**Texte source:**
Loi relative au dialogue social et à l'emploi
Non conformité partielle

Le Conseil constitutionnel a été saisi par plus de soixante députés d'un recours dirigé contre la loi relative au dialogue social et à l'emploi.

Ce recours appelle, de la part du Gouvernement, les observations suivantes.

I. Sur la procédure d'adoption

A/ Les députés requérants soutiennent que la loi a été adoptée à l'issue d'une procédure irrégulière en raison du temps insuffisant laissé au Parlement pour examiner le texte et des conditions d'examen du projet de loi en commission lors de la lecture définitive.

B/ Il n'en est rien.

1/ Il convient, en premier lieu, de relever que le Gouvernement a engagé la procédure accélérée sur ce projet de loi le jour même de son dépôt sur le bureau de l'Assemblée nationale.

Or, l'article 42 de la Constitution prévoit expressément que, lorsque le Gouvernement engage la procédure accélérée dans les conditions prévues à l'article 45 de la Constitution, le délai de six semaines entre le dépôt du projet de loi et sa discussion en séance publique devant la première assemblée ne s'applique pas, ni, d'ailleurs, le délai de quatre semaines entre la transmission du texte et sa discussion devant la seconde assemblée saisie.

Le Conseil constitutionnel a jugé qu'il en résultait que le règlement de l'Assemblée nationale ne pouvait imposer un délai minimum avant le début de la discussion en séance d'un projet de loi ou d'une proposition de loi ayant fait l'objet d'un engagement de la procédure accélérée (décision n°2014-705 DC, cons. 15).

De la même manière, le dernier alinéa de l'article 45 ne prévoit aucun délai entre l'échec de la commission mixte paritaire et la nouvelle lecture par l'Assemblée nationale.

Au demeurant, les délais d'examen du texte ont permis au débat parlementaire de s'exercer pleinement.

**Lignes de données:**
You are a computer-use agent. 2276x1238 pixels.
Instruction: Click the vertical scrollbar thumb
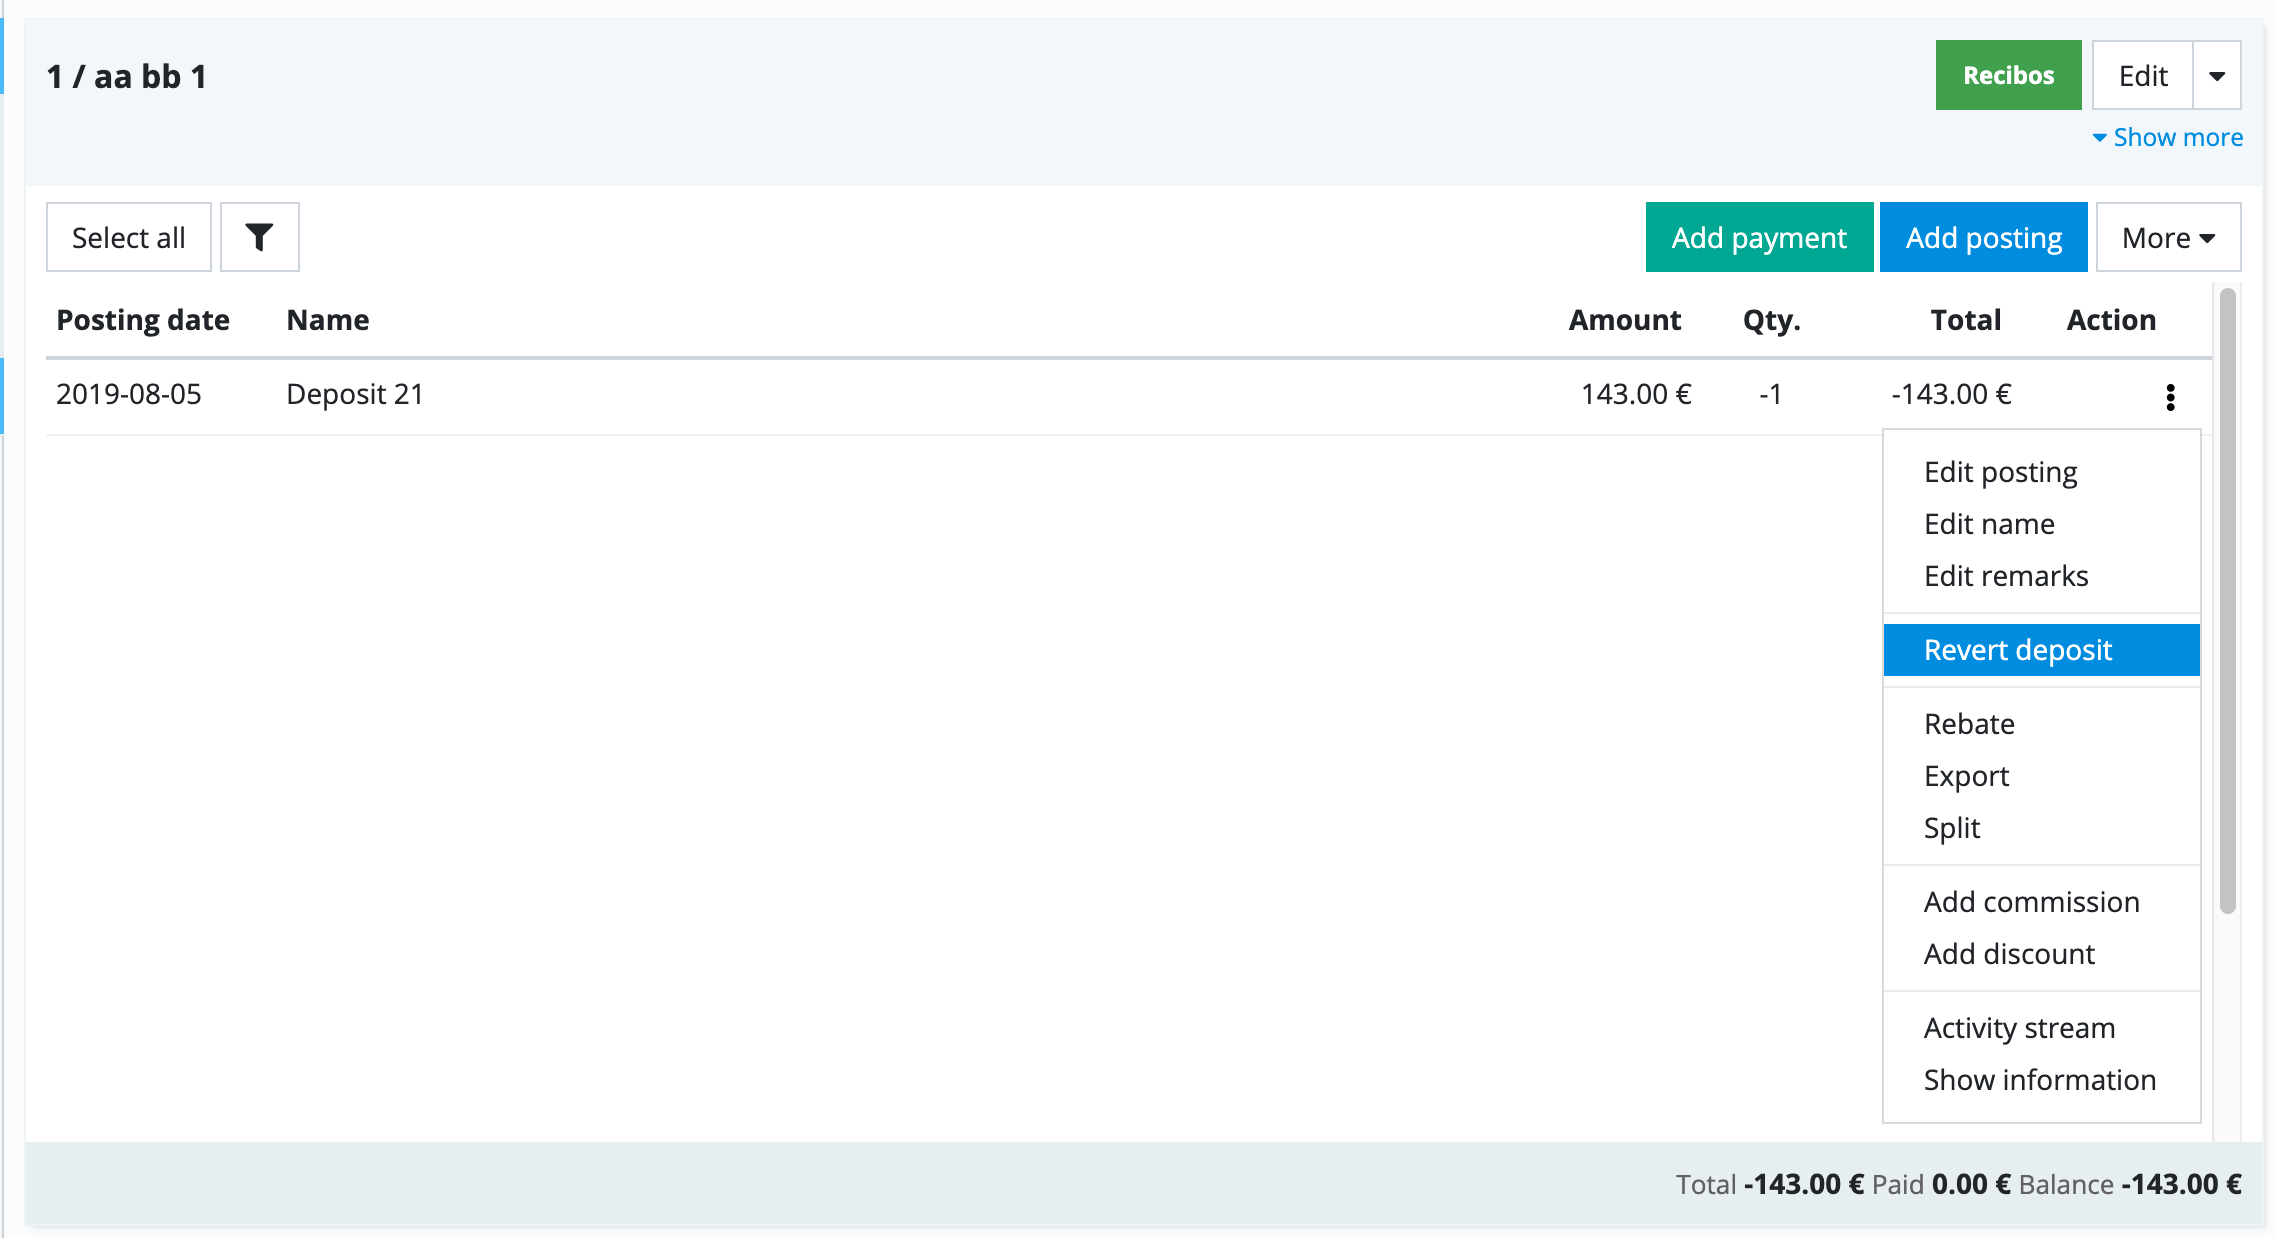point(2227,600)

==

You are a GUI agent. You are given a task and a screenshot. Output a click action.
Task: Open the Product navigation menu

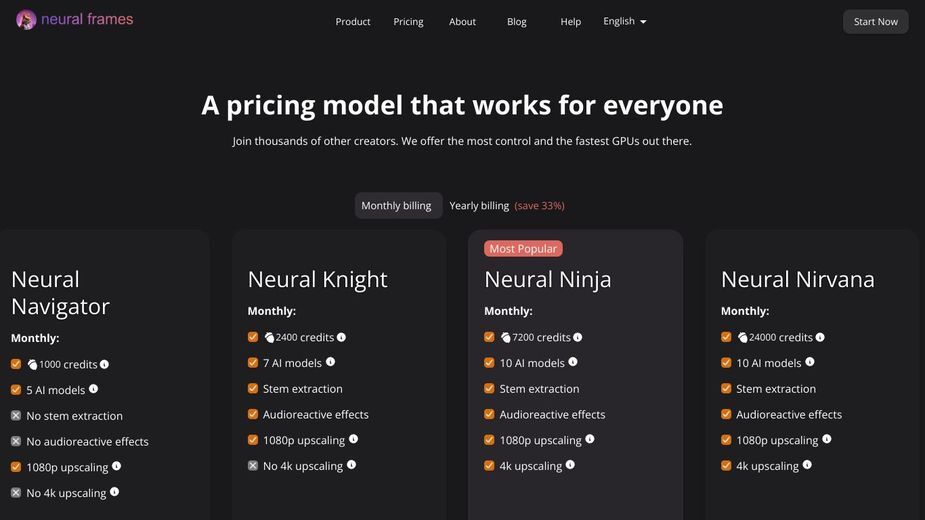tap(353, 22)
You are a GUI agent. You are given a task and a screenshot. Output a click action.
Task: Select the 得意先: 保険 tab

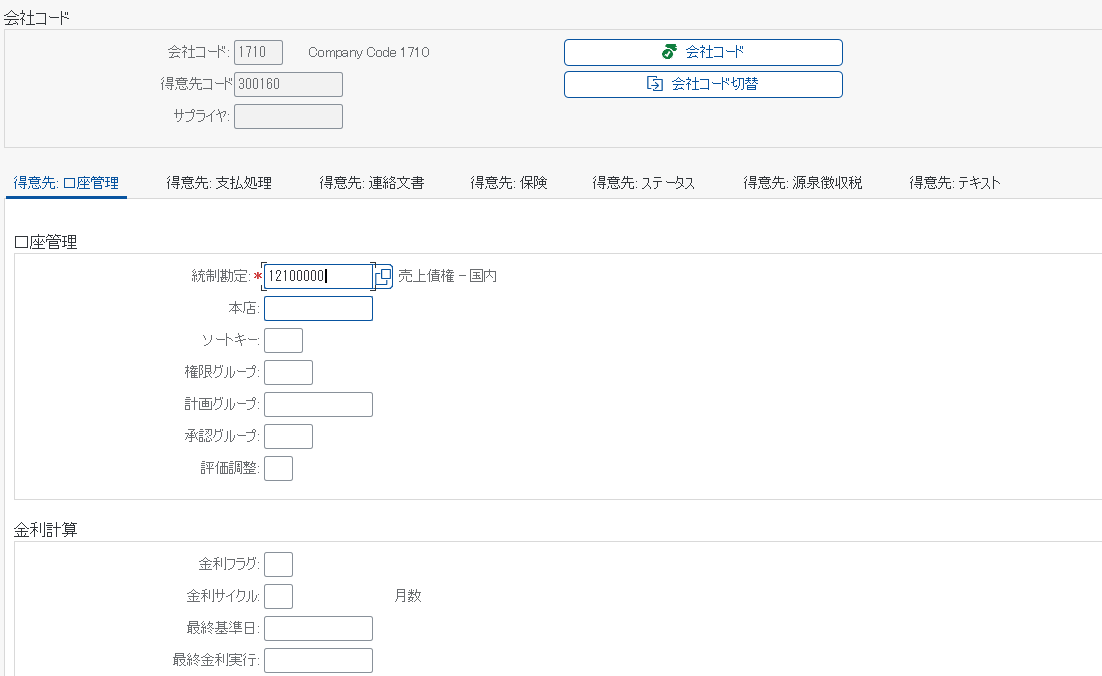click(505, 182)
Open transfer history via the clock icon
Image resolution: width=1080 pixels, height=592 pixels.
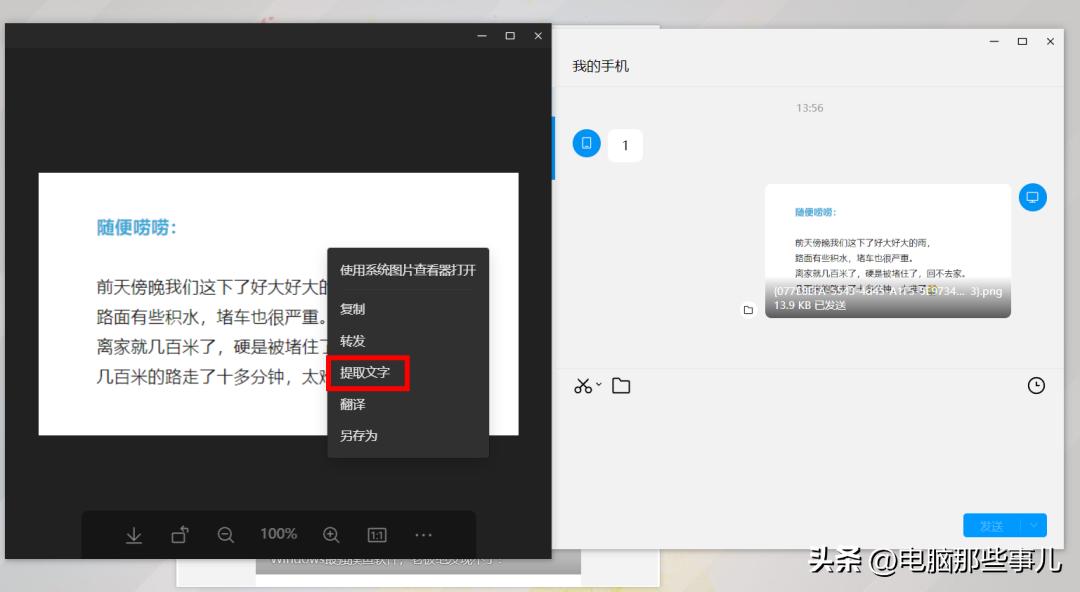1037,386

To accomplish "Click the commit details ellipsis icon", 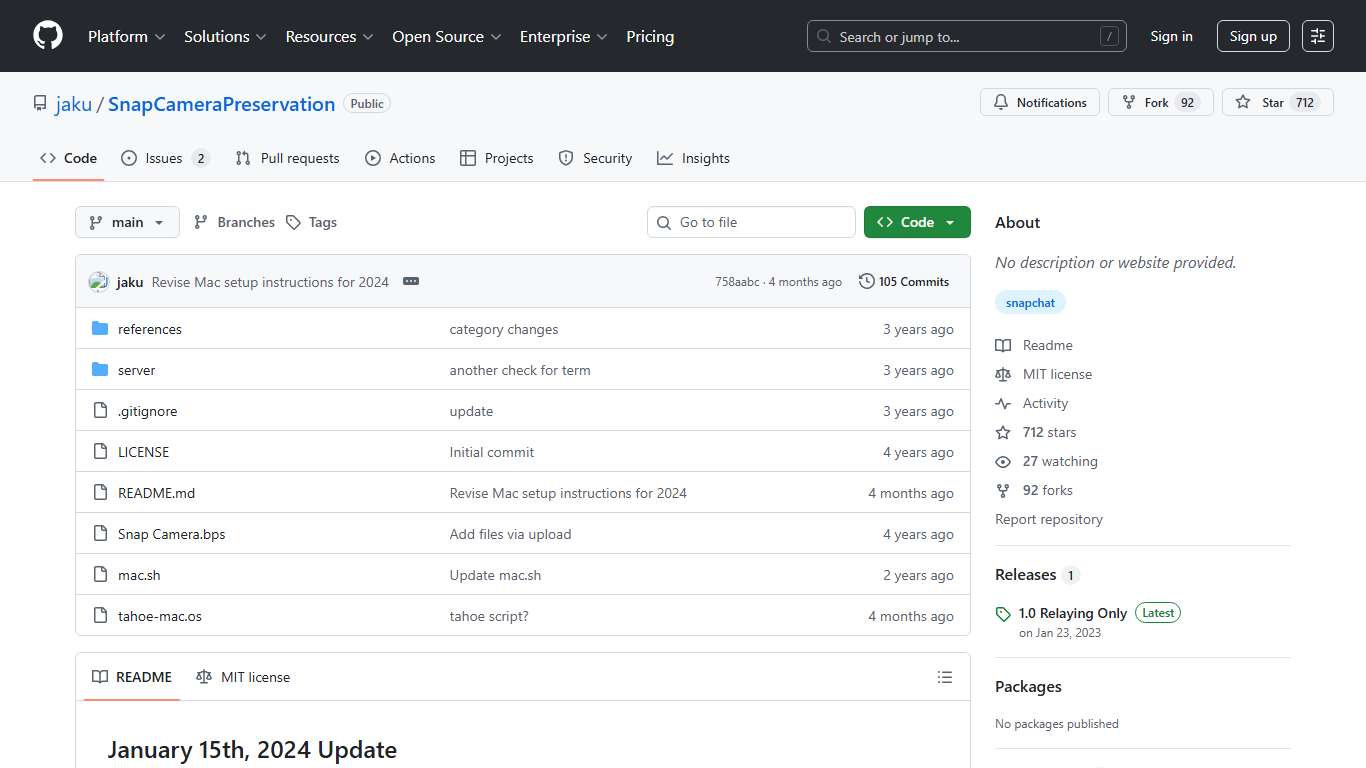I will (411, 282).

**Consignes écrites:**
1. Recopiez un passage du texte source, en commençant par « Or, l'article 42 » et en poursuivant jusqu'à « seconde assemblée saisie. ».
2. Relevez dans le texte source toutes les références accompagnées d'un numéro d'article ou de décision.
3. D'après le texte source, les affirmations suivantes sont-elles exactes ? Répondez par oui ou par non, en citant les mots du texte qui permettent de trancher.
(a) Le Gouvernement a engagé la procédure accélérée le jour même où le projet de loi a été déposé.
(b) Le dernier alinéa de l'article 45 fixe un délai de quatre semaines entre l'échec de la commission mixte paritaire et la nouvelle lecture.
(c) Le recours a été déposé par moins de soixante députés.

**Corrigé de l'exercice:**
1.
Or, l'article 42 de la Constitution prévoit expressément que, lorsque le Gouvernement engage la procédure accélérée dans les conditions prévues à l'article 45 de la Constitution, le délai de six semaines entre le dépôt du projet de loi et sa discussion en séance publique devant la première assemblée ne s'applique pas, ni, d'ailleurs, le délai de quatre semaines entre la transmission du texte et sa discussion devant la seconde assemblée saisie.

2.
- l'article 42 de la Constitution
- l'article 45 de la Constitution
- la décision n°2014-705 DC

3.
(a) Oui : « le Gouvernement a engagé la procédure accélérée sur ce projet de loi le jour même de son dépôt sur le bureau de l'Assemblée nationale ».
(b) Non : « le dernier alinéa de l'article 45 ne prévoit aucun délai entre l'échec de la commission mixte paritaire et la nouvelle lecture par l'Assemblée nationale ».
(c) Non : « saisi par plus de soixante députés ».